Confessions of a Photo Sinner

WARNING – this contains adult humor of the PG-13 variety, sassy double entendres, and a bunch of my trademark puerile humor too – read at your own risk.

A couple weeks ago Nasim climbed Mount Zeiss with his D810 and returned with Photography’s 16 Commandments (Nasim’s an overachiever, duh). Before Nasim laid down the law, I thought I was doing okay at this photography thing. Now I realize that I’m a really bad photographer, but a golly-danged good sinner. In the hope that confessing my sins in public will lead to absolution, I present the following evidence and beg for forgiveness.

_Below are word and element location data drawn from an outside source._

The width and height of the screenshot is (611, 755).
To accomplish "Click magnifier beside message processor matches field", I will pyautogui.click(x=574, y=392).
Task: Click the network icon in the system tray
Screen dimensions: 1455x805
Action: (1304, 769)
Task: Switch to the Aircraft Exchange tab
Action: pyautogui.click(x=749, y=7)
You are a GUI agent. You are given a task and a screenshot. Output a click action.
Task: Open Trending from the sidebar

Thou shalt not covet thy neighbor’s new camera gear

NIKON D600 + 16.0-35.0 mm f/4.0 @ ISO 800, 1/30, f/10.0

When you start having affairs with supertelephoto primes you end up not just financially bankrupt, but morally bankrupt too. Trust me, I know.

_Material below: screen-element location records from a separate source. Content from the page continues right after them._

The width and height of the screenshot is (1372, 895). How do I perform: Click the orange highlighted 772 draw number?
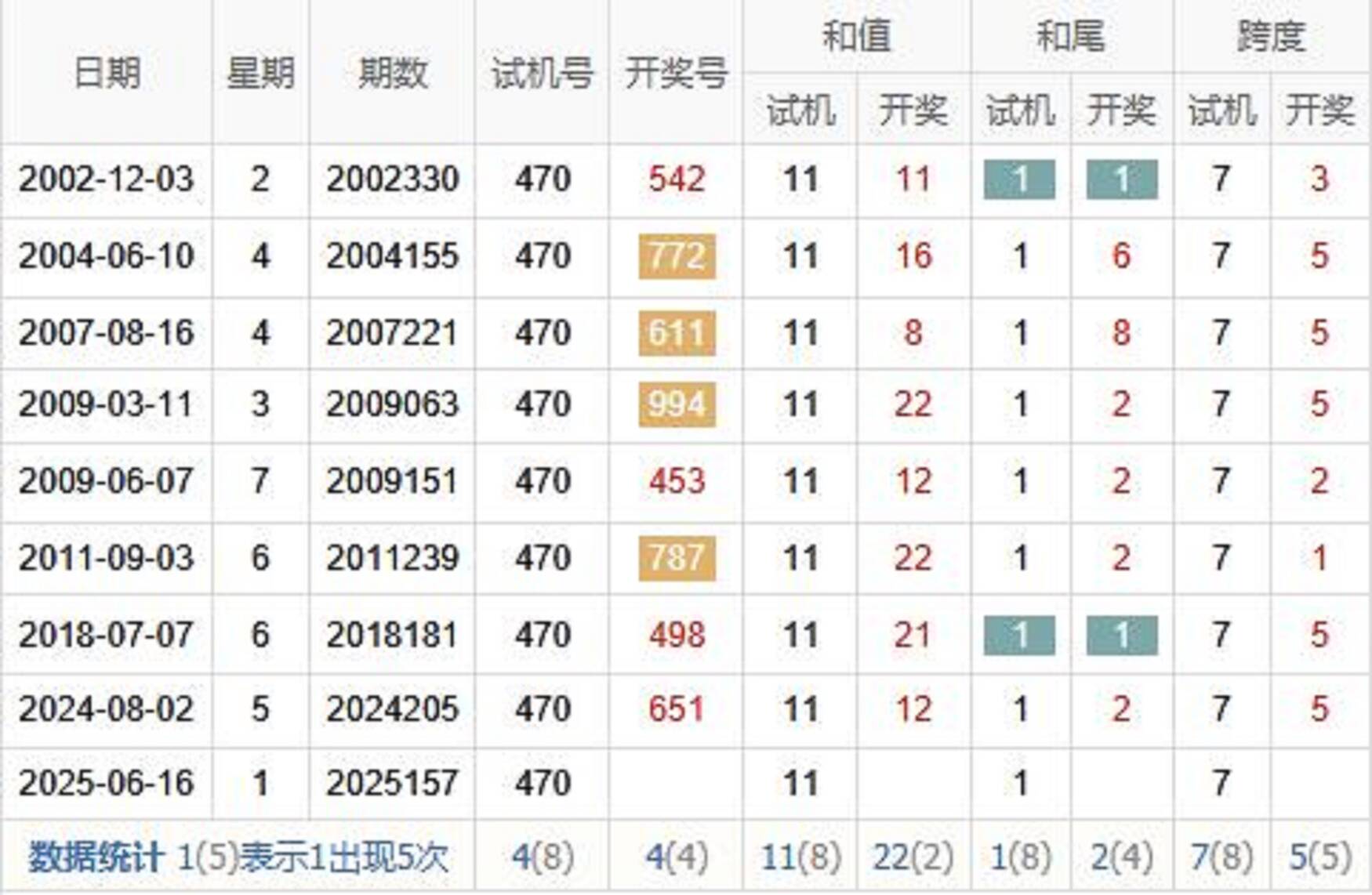point(677,256)
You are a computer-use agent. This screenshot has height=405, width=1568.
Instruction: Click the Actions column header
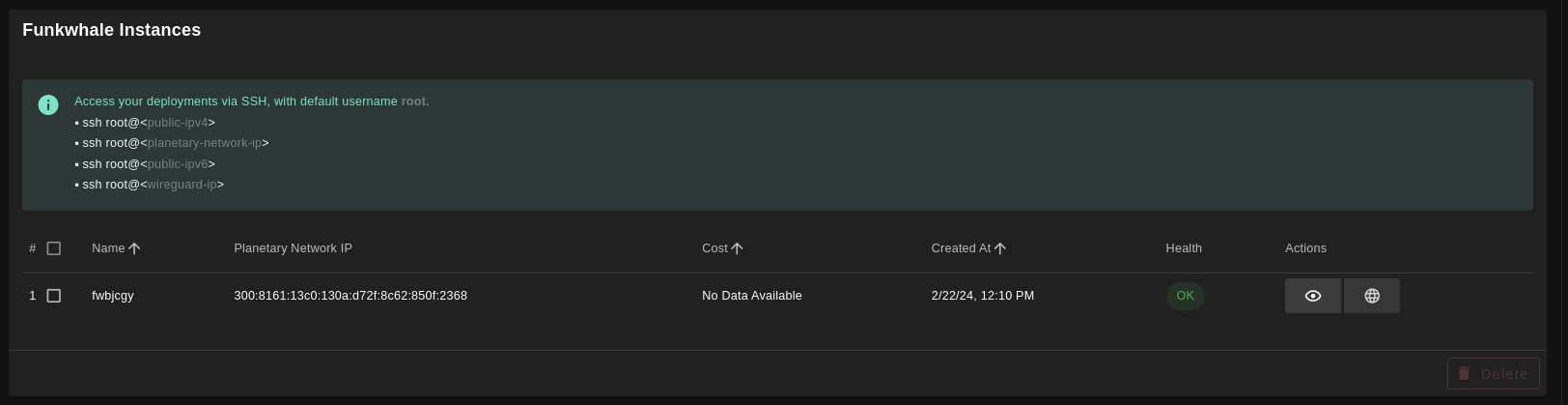[1305, 248]
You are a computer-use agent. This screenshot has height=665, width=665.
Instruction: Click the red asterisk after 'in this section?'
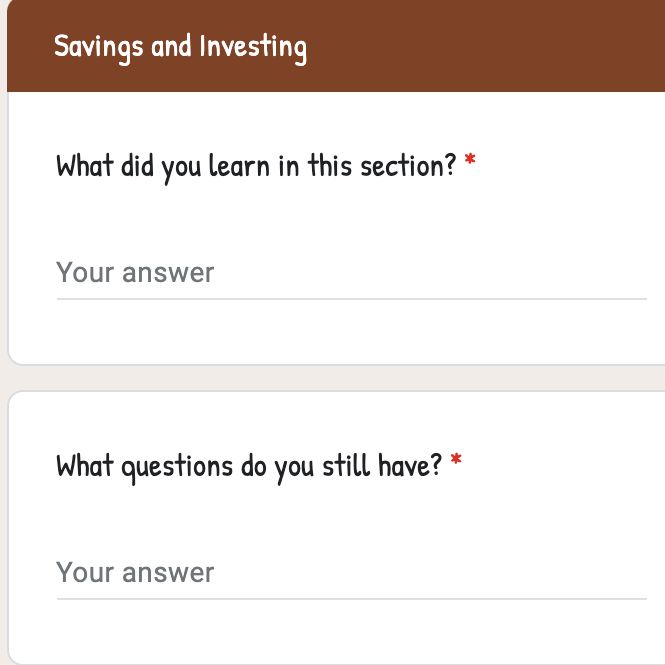tap(470, 161)
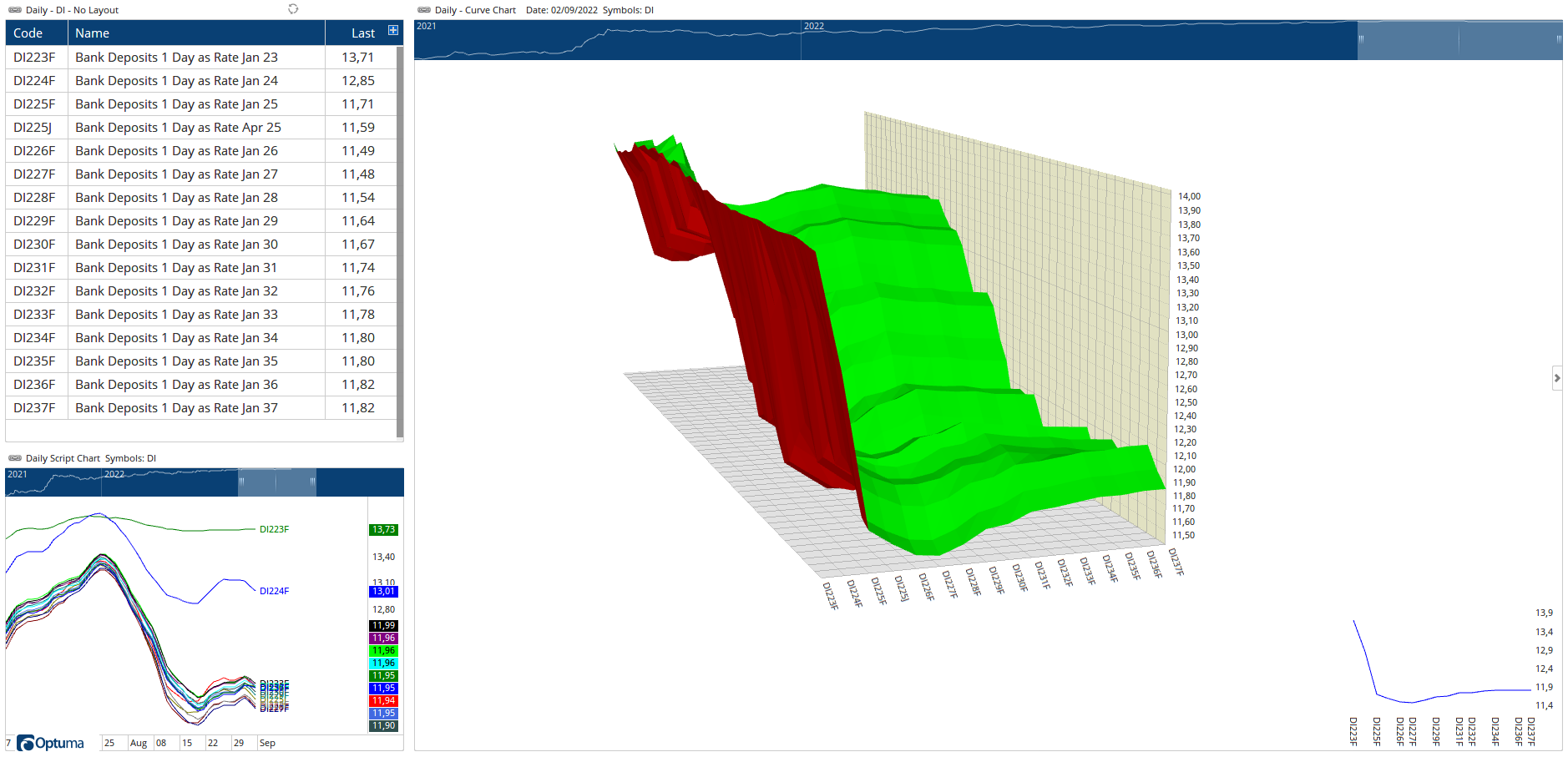Click the link icon beside Daily Script Chart title

[x=15, y=458]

Thou shalt not give thy subject the mark of the horny Devil

NIKON D7000 + 24.0-120.0 mm f/4.0 @ ISO 320, 1/250, f/9.0

D’oh! I really need to pay more attention to my backgrounds

Thou shalt not shoot at eye level

NIKON 1 AW1 + 1 NIKKOR AW 11-27.5mm f/3.5-5.6 @ ISO 400, 1/200, f/5.6

Nasim is so right about this – I shot this pic at eye level and when I look at the result I feel like I don’t even know this person. Fortunately, by following Nasim’s example I learned that by raising the camera and shooting downwards on my subject I could achieve more titillating results.

NIKON 1 AW1 + 1 NIKKOR AW 11-27.5mm f/3.5-5.6 @ ISO 200, 1/100, f/3.5

I wish I could put my finger on what is so much more enticing about this shot than the first one. There’s just something close to the heart that strikes me about this. If I had lowered my camera a few feet this shot would have been a complete bust. I really feel like a boob for not keeping abreast of all the latest camera angle techniques. Why, this is so bursting with potential it could only be better if…

NIKON 1 AW1 + 1 NIKKOR AW 11-27.5mm f/3.5-5.6 @ ISO 200, 1/100, f/3.5

Ahhh, now that’s dreamy. What? I broke another Commandment? – Thou shalt not apply soft-focus techniques? Cancel my order for the Petzval Portrait Lens.

Thou shalt not shoot wide-angle portraits then convert to black-and-white and add grain to disguise the blurry focus

NIKON D810 + 16.0-35.0 mm f/4.0 @ ISO 500, 1/60, f/10.0

Just when I finally came out of my shell, conquered my fear of intimacy, and got close to some friends with my 16-35mm. Arrrrrggggghhhhhh. Now you know why I shoot wildlife.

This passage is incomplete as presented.